Its seems that the council couldnt give a toss about who lives here. Tarner has been blessed for many years by some of the most talented artists in the world, many of them who actually live in Brighton and many of whom hold down repectable jobs, are internationally renowned artists, or actually get hired by the council as illustrators/designe


rs. So by all means sit in front of your telly, moan about your boss, walk the line, talk about it but never do it, we the outsiders will carry on regardless...
...Its been London-by-sea for many a year now and many pencil cases are getting packed and jumping ship.
Bye-Bye

Josh, says...
8:10pm Tue 22 Jan 08

To say that they were expecting a Kensington Street-esque outcome from Tarner is ridiculous.
How do you think the Aroe's, Vibes's, Rat's, Gary's etc got to where they are.
Through PRACTICE.
If you dont let kids and teenagers figure out what theyre doing how are they going to get good with no legal walls.

Oh well, off to London in a few years for Central Saint Martins
See ya!

Tom, Hassocks says...
8:19pm Tue 22 Jan 08

There's graggiti, and there's vandalism.
Graffiti isn't vandalism, it can be really tasteful. But when people who haven't thoght out what they're going to paint come along, then you get vandalism.

histrionic habit, Hanover says...
9:20pm Tue 22 Jan 08

wow once again the Argus proves itself to be the bastion of ignorance once again. It would be an edifying experience to read these comments and see that the people of Brighton are thinking for themselves, instead of regurgitating misinformed opinion or deliberate bias. How about questioning the costs of the clean up- what is this figure based on, and what of the company that provides the quote. This is just exploitative and judgemental reporting once again. Do you people that reply in anger actually use the park, has a single child every come home upset that the park is too colourful? Ignorance should not be used as a reason to condemn artists, if you were to speak to a graffiti writer and see the time, dedication and money they put into their craft maybe yr opinion would change. But panic and lack of reason means that once again the streets of Brighton will be battered, and the tagging and street illegals will increase once again. I live opposite Tarner and have seen some amazing work in there, and some utter crap, either way it doesnt mean it should become the subject of yet more cleansing and attempts to homogenise this city into another identikit, dull place.

me, brightown says...
9:36pm Tue 22 Jan 08

Couldnt agree more with above..
surely the council should be concentrating on removing other problems from our streets..

Jo Matthews, says...
2:14am Wed 23 Jan 08

How about questioning the costs of the clean up- what is this figure based on


Er, estimates supplied to the council! Looks like you need to try a bit of thinking for yourself - as you so ironically recommend to others.

JOHNBOY, brighton says...
9:59am Wed 23 Jan 08

Like the half wits just above,who love a bit of "art". I suggest they invite these budding "Monnets" around and let them produce a masterpiece on their bedroom wall.Then they can have the plesure all to themselves,and it wont cost us to have it cleared up.

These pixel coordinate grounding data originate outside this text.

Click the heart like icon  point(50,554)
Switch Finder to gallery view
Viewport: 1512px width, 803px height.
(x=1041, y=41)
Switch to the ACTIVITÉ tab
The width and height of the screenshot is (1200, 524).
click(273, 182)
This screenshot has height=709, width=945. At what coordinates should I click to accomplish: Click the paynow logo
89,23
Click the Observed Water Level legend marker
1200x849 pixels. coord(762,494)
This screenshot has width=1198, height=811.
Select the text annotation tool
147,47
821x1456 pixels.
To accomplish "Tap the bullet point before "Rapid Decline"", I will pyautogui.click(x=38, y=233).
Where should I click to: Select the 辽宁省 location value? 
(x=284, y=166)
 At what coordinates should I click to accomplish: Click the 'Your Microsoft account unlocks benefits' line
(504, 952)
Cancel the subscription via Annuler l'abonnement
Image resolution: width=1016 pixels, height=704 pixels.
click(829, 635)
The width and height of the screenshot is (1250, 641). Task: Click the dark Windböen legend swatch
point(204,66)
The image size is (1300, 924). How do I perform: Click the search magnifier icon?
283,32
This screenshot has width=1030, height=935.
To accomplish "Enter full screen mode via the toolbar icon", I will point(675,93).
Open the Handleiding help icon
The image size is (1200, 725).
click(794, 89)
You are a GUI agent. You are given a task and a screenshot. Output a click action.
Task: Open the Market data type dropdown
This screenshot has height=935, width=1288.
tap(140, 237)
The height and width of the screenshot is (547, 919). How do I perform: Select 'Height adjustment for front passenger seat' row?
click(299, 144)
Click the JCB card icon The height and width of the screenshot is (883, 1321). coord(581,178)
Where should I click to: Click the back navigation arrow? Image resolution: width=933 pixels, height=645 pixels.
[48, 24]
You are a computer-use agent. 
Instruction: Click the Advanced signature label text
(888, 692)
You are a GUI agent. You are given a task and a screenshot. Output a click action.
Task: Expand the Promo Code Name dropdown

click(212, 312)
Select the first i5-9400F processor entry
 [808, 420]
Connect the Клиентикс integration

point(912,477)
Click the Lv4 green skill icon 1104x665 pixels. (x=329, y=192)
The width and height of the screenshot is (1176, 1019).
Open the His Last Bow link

Both Hovering, ex-Brighton says...
10:02am Wed 23 Jan 08

Roy at home wrote:
Which of our wonderful councillors,who voted for this artistic graffiti in the park, will donate some of their council expences to repairing the damage they have caused. Well!Well!Well! Hasnt it gone quite.
Given where Tarner is, I guess the answer to Roy (& others)is: the Labour councillors who you booted out of office in May!

banksy, moon base alpha says...
10:36am Wed 23 Jan 08

what a bunch of whinny playschoolers. you never done any drawing with crayon on a wall before.. your very quick to cash in on this art culture movement and give it a nice label, but when you try to tame the beast , and it bites back... its tears all the way. go get the savlon!!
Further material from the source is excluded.